El estudio también descubrió que el 21% de las madres trabajan a primeras horas de la mañana --entre las 6 y las 8 y media-- varias veces a la semana; mientras que para los padres la cifra es de casi el doble --el 41%--. Trabajos a últimas horas de la tarde --5 y media a 8 y media-- son algo más comunes, con un 25% de las madres y un 45% de los padres que trabajan durante estas horas varias veces por semana.

El 14% de las madres y el 17% de los padres trabajan mañana y tarde --hasta después de las 8 y media de la tarde-- varias veces a la semana. En cuanto a los fines de semana: el 38% de las madres y el 54% de los padres trabajan al menos un sábado al mes.

El trabajo en domingo --una o varias veces al mes-- ocupa a un cuarto de las madres y a casi un tercio de los padres. Y el 18% de las madres y el 22% de los padres trabajan al menos una vez al mes tanto el sábado como el domingo.

Quienes trabajan en horas atípicas muestran más dificultades a la hora de atender a la vida familiar. Cerca de un tercio (32%) de las madres con horarios atípicos afirma que su trabajo limita el tiempo que pueden dedicar a leer, jugar y ayudar a sus hijos a hacer los deberes, comparado con el 12% de otras mujeres trabajadoras. Para los padres las cifras equivalentes son el 46% y el 18%, respectivamente.

Los autores del estudio observaban que, aunque las nuevas leyes sobre empleo, que entrarán en vigor en abril, podrían dar a los padres de hijos pequeños el derecho de que sus casos fueran escuchados por sus jefes para flexibilizar sus condiciones laborales, puede que esto no sea suficiente para ayudar a los padres cuyo poder de negociación es todavía débil.

Un informe relacionado con el argumento --“Employed Carers and Family-Friendly Employment Policies”--, hecho público por la Rowntree Foundation el mismo día, revelaba otra serie de problemas en el equilibrio trabajo-familia.

El estudio revela que los padres trabajadores con hijos pequeños, y quienes cuidan a parientes ancianos, desconocen con frecuencia la flexibilización laboral que podría ayudarles --incluso cuando quienes les emplean han adoptado políticas favorables en este sentido--. Por ejemplo, en seis grandes lugares de trabajo que ofrecen empleo con condiciones familiares favorables, más de la mitad de los empleados desconocían que podían contar con estas opciones.

Un desafío para los negocios y los gobiernos
En noviembre de 2000, el Consejo Pontificio para la Familia organizó una conferencia sobre la Globalización, la Economía y la Familia que tocó algunos de los temas tratados en estos estudios recientes. En su alocución, Frank Hanna, director gerente de HBR Capital con sede en Estados Unidos, observaba que el mundo de los negocios “puede hacer que nuestras necesidades familiares se vuelvan inhumanas”. Recomendaba que el mundo de los negocios pensara en su “capital humano” como en personas y no como en activos. Tal cambio podría beneficiar mucho a las familias, defendía Hanna.
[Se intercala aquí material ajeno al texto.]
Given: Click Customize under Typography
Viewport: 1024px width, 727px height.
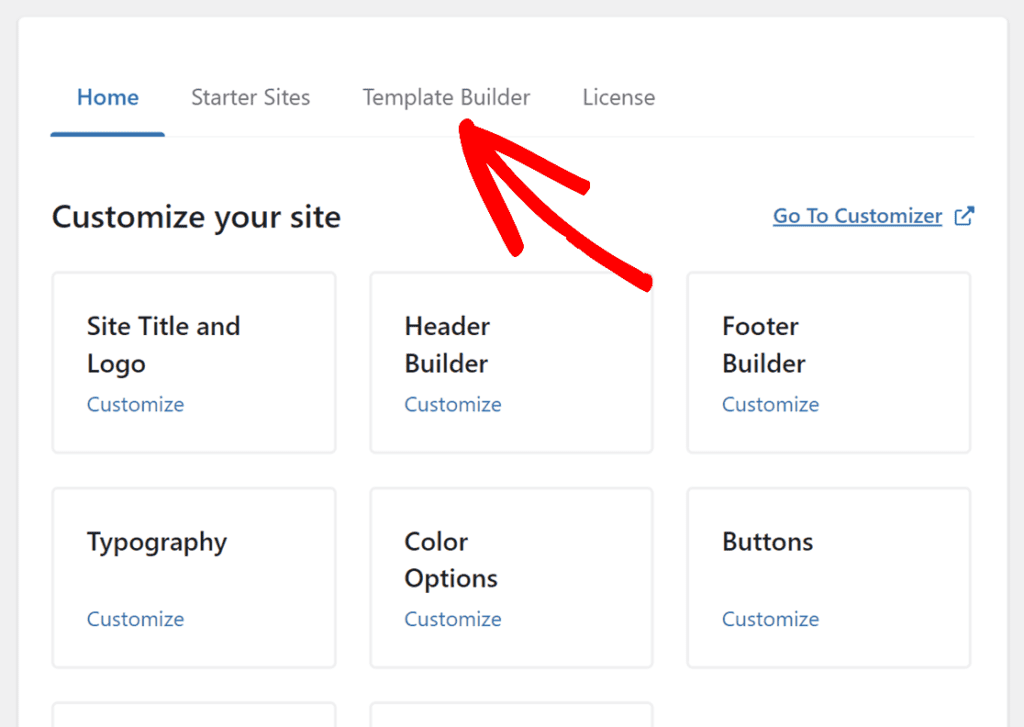Looking at the screenshot, I should click(135, 620).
La parlamentaria polaca Maria Smereczynska recomendaba prestar más atención al papel social y económico que desempeñan las familias. La familia es un factor básico en el desarrollo económico, afirmaba, pero con frecuencia la sociedad lo ignora. Los gobiernos deberían ayudar activamente a las familias, creando condiciones para que se desarrollen y cumplan su papel de criar a la siguiente generación, añadía. Dado que el futuro de la sociedad depende de esto, encontrar el balance adecuado entre trabajo y familia debería ser una prioridad.